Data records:

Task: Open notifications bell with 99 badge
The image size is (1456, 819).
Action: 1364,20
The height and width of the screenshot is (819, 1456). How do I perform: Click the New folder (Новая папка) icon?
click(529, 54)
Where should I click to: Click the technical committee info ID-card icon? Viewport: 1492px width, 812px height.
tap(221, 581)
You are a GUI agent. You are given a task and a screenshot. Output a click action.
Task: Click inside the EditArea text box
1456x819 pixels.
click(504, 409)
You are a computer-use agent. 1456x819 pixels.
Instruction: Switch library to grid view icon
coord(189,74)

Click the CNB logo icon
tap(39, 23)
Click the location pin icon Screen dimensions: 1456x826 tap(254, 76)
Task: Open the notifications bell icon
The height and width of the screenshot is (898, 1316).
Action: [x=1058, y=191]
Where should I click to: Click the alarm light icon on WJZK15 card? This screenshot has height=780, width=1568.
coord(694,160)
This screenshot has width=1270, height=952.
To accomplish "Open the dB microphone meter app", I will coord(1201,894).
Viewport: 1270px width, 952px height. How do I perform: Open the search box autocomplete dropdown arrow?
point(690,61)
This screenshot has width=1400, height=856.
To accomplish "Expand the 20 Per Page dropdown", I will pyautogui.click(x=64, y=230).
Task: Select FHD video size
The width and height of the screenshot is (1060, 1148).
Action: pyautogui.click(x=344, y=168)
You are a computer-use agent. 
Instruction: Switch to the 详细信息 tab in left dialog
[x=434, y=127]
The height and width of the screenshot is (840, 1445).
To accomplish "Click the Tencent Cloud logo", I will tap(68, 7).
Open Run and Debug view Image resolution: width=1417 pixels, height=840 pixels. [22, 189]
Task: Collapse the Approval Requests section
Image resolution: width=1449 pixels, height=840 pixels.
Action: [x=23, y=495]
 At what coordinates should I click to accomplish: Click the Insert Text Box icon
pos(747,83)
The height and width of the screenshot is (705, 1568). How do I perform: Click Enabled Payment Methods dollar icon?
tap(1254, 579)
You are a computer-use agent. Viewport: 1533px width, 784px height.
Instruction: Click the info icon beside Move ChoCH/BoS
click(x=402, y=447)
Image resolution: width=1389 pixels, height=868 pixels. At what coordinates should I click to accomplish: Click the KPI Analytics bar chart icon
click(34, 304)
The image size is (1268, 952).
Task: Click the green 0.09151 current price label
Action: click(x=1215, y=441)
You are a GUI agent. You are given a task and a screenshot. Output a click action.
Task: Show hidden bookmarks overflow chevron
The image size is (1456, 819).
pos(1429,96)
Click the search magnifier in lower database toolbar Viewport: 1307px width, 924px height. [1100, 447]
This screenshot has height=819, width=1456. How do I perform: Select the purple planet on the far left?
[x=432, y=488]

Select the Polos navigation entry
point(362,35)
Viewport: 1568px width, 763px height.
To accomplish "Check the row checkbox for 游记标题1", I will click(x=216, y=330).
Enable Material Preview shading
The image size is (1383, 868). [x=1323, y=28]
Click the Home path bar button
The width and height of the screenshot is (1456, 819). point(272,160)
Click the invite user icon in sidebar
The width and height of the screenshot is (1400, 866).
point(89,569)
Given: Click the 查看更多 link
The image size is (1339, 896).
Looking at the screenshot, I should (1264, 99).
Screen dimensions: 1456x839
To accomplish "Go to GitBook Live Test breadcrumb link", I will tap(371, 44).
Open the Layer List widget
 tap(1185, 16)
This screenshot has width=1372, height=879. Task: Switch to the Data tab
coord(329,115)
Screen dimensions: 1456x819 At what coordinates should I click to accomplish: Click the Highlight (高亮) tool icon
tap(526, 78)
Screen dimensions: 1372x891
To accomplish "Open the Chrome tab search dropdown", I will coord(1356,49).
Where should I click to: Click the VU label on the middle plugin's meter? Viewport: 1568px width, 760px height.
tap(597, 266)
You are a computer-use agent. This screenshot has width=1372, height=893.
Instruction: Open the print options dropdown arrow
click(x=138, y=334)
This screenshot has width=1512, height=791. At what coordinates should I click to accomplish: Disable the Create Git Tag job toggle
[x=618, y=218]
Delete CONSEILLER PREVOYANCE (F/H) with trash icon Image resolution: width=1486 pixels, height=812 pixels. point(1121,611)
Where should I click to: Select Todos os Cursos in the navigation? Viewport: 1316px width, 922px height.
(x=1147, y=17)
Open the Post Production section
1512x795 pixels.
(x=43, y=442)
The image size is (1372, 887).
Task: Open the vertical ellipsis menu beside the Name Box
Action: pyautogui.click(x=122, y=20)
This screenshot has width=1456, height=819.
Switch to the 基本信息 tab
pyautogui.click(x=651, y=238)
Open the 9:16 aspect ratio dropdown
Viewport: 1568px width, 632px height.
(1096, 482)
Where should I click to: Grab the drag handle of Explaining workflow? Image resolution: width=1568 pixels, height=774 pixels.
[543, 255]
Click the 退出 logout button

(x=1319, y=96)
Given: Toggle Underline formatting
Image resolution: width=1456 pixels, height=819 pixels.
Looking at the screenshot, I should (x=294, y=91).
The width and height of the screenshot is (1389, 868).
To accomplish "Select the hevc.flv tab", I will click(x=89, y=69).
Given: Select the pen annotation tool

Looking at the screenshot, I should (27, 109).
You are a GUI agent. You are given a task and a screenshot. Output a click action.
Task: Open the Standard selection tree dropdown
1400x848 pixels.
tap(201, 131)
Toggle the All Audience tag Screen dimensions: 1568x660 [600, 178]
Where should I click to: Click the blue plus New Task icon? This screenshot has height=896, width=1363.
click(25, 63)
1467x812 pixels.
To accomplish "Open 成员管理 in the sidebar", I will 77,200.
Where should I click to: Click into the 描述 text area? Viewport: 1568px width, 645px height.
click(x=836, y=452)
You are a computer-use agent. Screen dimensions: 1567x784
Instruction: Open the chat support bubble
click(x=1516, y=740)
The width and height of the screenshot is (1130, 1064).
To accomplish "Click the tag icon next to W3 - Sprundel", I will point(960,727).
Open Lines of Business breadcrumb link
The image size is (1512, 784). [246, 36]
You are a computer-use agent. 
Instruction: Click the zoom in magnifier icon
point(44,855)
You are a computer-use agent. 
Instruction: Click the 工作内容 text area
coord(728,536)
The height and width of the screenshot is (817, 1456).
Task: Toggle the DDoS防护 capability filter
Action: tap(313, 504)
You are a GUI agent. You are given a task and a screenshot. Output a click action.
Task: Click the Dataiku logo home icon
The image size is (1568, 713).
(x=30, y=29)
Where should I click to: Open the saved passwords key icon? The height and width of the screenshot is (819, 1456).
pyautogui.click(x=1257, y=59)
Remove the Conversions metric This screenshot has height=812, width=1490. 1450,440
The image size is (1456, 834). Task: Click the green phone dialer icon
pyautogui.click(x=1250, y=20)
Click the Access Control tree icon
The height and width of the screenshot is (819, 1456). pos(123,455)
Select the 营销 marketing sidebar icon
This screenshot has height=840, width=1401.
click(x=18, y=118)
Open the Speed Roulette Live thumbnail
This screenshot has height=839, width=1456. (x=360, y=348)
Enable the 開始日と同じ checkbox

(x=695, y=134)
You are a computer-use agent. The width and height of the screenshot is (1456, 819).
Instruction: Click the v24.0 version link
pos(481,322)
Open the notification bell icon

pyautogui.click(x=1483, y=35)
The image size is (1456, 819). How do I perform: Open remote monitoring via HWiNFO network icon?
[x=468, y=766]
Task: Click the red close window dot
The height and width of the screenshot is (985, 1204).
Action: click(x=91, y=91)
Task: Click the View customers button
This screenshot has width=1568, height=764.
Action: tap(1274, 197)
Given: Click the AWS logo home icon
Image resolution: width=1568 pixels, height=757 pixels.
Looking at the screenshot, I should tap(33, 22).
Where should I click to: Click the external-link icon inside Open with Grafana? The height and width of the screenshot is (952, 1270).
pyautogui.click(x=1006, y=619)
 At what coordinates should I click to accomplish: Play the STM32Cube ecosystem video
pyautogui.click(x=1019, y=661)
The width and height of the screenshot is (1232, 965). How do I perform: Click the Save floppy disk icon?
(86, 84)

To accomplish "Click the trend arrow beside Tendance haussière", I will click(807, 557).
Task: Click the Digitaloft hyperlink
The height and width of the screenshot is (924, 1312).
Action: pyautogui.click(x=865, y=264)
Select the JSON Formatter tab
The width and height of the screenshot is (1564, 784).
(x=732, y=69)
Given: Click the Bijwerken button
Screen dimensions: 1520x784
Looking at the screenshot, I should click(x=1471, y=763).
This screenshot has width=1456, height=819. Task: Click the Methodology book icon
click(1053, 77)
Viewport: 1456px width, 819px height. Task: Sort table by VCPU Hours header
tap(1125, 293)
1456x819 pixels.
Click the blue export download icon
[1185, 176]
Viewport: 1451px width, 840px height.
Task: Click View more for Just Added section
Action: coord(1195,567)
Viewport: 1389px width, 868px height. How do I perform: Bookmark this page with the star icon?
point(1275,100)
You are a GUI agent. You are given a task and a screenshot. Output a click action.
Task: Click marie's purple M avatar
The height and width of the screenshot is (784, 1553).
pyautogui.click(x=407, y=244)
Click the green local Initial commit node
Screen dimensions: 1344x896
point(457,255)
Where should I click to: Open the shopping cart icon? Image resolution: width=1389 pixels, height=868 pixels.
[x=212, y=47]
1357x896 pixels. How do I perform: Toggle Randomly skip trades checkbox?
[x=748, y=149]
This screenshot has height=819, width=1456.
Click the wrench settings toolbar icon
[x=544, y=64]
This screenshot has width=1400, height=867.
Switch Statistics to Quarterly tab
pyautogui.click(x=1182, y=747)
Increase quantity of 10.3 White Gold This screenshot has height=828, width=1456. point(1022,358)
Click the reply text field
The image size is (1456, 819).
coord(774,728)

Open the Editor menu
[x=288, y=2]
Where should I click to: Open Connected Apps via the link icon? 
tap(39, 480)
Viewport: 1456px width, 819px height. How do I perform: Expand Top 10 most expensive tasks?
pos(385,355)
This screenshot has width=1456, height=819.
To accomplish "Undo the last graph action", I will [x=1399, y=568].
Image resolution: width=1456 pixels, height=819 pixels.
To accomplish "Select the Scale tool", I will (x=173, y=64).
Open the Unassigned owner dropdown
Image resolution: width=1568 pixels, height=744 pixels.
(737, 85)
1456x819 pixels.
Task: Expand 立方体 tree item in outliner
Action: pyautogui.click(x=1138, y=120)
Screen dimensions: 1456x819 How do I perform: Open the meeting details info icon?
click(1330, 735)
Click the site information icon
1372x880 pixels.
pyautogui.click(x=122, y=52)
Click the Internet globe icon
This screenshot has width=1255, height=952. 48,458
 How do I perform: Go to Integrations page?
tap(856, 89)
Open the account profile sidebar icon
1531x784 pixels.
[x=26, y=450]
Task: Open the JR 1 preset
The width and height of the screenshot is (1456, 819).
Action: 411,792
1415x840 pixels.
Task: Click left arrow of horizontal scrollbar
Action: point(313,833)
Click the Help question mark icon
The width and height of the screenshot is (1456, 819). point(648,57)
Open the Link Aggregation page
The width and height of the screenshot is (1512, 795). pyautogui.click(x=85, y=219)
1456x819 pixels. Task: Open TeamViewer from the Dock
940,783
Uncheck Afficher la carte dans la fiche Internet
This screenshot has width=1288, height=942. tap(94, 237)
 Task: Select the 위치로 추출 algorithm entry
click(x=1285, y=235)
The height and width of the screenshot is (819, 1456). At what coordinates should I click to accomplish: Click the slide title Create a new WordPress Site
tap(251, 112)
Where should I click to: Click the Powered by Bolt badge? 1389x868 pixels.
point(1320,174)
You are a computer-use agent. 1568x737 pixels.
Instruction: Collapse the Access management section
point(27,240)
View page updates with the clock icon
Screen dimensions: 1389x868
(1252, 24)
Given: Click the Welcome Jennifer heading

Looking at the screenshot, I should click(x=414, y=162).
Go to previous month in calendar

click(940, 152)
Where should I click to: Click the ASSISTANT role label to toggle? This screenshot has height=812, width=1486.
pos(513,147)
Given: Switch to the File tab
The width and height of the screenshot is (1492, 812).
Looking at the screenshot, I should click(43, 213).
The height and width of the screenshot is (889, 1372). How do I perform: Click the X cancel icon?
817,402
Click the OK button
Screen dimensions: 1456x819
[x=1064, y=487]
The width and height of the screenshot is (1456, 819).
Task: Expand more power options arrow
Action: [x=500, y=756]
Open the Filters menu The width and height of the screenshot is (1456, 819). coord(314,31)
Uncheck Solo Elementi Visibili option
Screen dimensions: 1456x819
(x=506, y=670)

What is expected: Each line of the entries where the string "will" occurs should be shown.

Task response:
To accomplish "Open the dB microphone meter app", I will coord(1201,894).
To accomplish "Expand the 20 Per Page dropdown", I will pyautogui.click(x=64, y=230).
To accomplish "Click the Tencent Cloud logo", I will tap(68, 7).
To accomplish "Check the row checkbox for 游记标题1", I will click(x=216, y=330).
To accomplish "Go to GitBook Live Test breadcrumb link", I will tap(371, 44).
To accomplish "Open the Chrome tab search dropdown", I will coord(1356,49).
To accomplish "Select the hevc.flv tab", I will click(x=89, y=69).
To accomplish "Open 成员管理 in the sidebar", I will 77,200.
To accomplish "Click the tag icon next to W3 - Sprundel", I will point(960,727).
To accomplish "Click the trend arrow beside Tendance haussière", I will click(807, 557).
To accomplish "Undo the last graph action", I will [x=1399, y=568].
To accomplish "Select the Scale tool", I will (x=173, y=64).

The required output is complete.